Your task is to copy each line of the records that includes the string "agent".
* * * * * * *
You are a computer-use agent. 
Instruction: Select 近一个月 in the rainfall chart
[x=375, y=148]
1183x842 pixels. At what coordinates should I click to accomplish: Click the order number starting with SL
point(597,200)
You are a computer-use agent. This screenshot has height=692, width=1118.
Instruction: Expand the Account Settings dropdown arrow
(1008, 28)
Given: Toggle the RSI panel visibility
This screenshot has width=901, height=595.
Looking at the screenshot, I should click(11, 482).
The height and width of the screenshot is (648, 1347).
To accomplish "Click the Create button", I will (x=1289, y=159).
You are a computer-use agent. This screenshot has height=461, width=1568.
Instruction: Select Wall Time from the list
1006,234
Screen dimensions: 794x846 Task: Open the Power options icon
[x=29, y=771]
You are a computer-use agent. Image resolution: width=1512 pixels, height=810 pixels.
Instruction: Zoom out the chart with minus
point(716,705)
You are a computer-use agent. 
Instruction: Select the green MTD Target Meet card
* * * * * * *
**OUTPUT FOR THIS EXERCISE**
You are a computer-use agent. 
You are a computer-use agent. This screenshot has height=692, width=1118.
You are a computer-use agent. This screenshot has height=461, width=1568.
You are a computer-use agent. Image resolution: width=1512 pixels, height=810 pixels.
You are a computer-use agent. 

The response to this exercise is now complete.